EXCERPTED PASSAGE:
============

Though a prince and heir to the throne he shunned all claims to the kingdom. He was an analytical researcher. His aspiration was to discover truth in its stark naked form. At an early age he discovered that the luxurious dispensation of his father's palace nor the three palaces congenial for his lonely quest.
In his twenty ninth year being utterly bored with frivolity and indulgence in royal paraphernalia he fled into the dark night in his quest for truth and liberation from worldly cares.
He practised the severest of penance and observed austerity to a degree one could hardly imagine. Yet did he fail to solve the problem of life and death? He was disappointed that the erstwhile Gurus had failed to guide him to any successful degree in his quest and now he began scrutinizing within himself the answer to the question that mankind had ever been faced with.
He was earnest in his quest, dauntless in his efforts, despite occasional failure he possessed the highest possible sense of reality. The qualities of earnestness, sincerity and reality ushered him forth into the luminous path.
Having discovered the path of emancipation from suffering, the Buddha did not rest contented. He yearned to liberate mankind from its austere role of lethargic surrender to the way of the flesh and body. He had now been convinced that the path of deliverance for mankind lay in the midst of morality, discipline and wisdom. These were realizable by liberating the mind from worldly cares through physical and mental restrain. Discipline endowed one with knowledge and for discipline the moral background was vital.
The Buddha was motivated by his unique devotion for the uplifitment of mankind from the sensual lives that had ensnared him. His compassion for all living phenomena was limitless, but his endeavours to release humanity from woe were particular after his attainment of Buddhahood. For forty-five years he traversed through the length and breadth of India exhorting men and women preaching the message of deliverance and peace. His entire life is an unbroken record of service to humanity.

============

(Item location entries)
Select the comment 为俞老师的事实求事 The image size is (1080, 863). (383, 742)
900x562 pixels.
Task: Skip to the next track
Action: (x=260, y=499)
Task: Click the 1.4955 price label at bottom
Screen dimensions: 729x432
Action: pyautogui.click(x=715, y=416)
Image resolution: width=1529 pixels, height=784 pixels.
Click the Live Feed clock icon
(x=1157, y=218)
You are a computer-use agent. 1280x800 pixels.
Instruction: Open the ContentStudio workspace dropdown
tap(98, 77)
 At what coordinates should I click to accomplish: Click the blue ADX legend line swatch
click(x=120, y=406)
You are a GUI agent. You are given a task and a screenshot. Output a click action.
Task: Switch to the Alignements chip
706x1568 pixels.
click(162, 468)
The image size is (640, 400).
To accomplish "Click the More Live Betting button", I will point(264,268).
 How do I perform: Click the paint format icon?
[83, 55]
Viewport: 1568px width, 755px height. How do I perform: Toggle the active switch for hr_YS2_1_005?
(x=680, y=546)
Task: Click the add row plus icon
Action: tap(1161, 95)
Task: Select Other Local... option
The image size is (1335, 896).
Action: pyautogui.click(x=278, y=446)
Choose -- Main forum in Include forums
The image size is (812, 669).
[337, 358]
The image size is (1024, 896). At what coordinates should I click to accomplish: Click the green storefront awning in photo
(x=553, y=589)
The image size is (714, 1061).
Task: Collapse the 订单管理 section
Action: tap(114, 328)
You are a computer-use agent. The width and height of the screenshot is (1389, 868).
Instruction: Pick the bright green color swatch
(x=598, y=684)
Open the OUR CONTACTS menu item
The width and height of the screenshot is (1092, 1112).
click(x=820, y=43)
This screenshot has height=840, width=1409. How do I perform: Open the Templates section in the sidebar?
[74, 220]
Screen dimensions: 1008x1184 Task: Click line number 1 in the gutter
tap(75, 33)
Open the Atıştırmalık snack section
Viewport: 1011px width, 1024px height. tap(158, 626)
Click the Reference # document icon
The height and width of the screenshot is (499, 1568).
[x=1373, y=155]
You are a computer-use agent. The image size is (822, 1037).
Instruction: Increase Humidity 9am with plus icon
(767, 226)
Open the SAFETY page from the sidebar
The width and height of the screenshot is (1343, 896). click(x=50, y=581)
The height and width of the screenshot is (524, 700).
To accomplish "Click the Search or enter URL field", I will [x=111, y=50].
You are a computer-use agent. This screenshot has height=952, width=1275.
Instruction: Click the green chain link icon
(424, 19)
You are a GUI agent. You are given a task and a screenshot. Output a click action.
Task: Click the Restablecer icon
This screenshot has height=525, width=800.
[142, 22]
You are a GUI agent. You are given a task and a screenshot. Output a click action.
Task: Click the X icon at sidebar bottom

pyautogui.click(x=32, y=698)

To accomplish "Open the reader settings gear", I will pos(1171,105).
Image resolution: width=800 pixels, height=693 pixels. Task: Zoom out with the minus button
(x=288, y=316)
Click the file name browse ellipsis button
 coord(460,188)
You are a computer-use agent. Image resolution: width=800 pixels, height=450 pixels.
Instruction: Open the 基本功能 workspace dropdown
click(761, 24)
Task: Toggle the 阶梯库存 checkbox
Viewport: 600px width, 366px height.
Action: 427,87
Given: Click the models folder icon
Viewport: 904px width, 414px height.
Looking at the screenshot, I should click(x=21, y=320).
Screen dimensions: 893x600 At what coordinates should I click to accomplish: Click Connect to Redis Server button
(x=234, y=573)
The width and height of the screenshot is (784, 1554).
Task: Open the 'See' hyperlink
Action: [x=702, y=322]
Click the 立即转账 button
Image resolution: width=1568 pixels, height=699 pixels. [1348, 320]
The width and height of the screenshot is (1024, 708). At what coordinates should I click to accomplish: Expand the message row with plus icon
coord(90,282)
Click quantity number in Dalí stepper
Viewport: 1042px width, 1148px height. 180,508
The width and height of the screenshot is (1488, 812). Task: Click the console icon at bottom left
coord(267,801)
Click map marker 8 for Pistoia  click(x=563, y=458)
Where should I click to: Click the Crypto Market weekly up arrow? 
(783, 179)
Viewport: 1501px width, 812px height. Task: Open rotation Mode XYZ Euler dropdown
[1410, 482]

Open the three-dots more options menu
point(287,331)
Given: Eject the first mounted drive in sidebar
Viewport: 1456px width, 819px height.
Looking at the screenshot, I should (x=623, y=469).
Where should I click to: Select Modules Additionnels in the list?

============

CHALLENGES:
[1] In the passage about the Buddha, for how many years did he travel through India preaching deliverance and peace?
[2] Rewrite part of the records, starting at the line that has "You are a computer-use agent. The width" and stopping after the line that has "click(x=820, y=43)". Change "Instruction" to "Goal" and leave everything else as it is.
The text and the records come from two unrelated sources.

RESPONSES:
[1] Forty-five years.

[2]
You are a computer-use agent. The width and height of the screenshot is (1389, 868).
Goal: Pick the bright green color swatch
(x=598, y=684)
Open the OUR CONTACTS menu item
The width and height of the screenshot is (1092, 1112).
click(x=820, y=43)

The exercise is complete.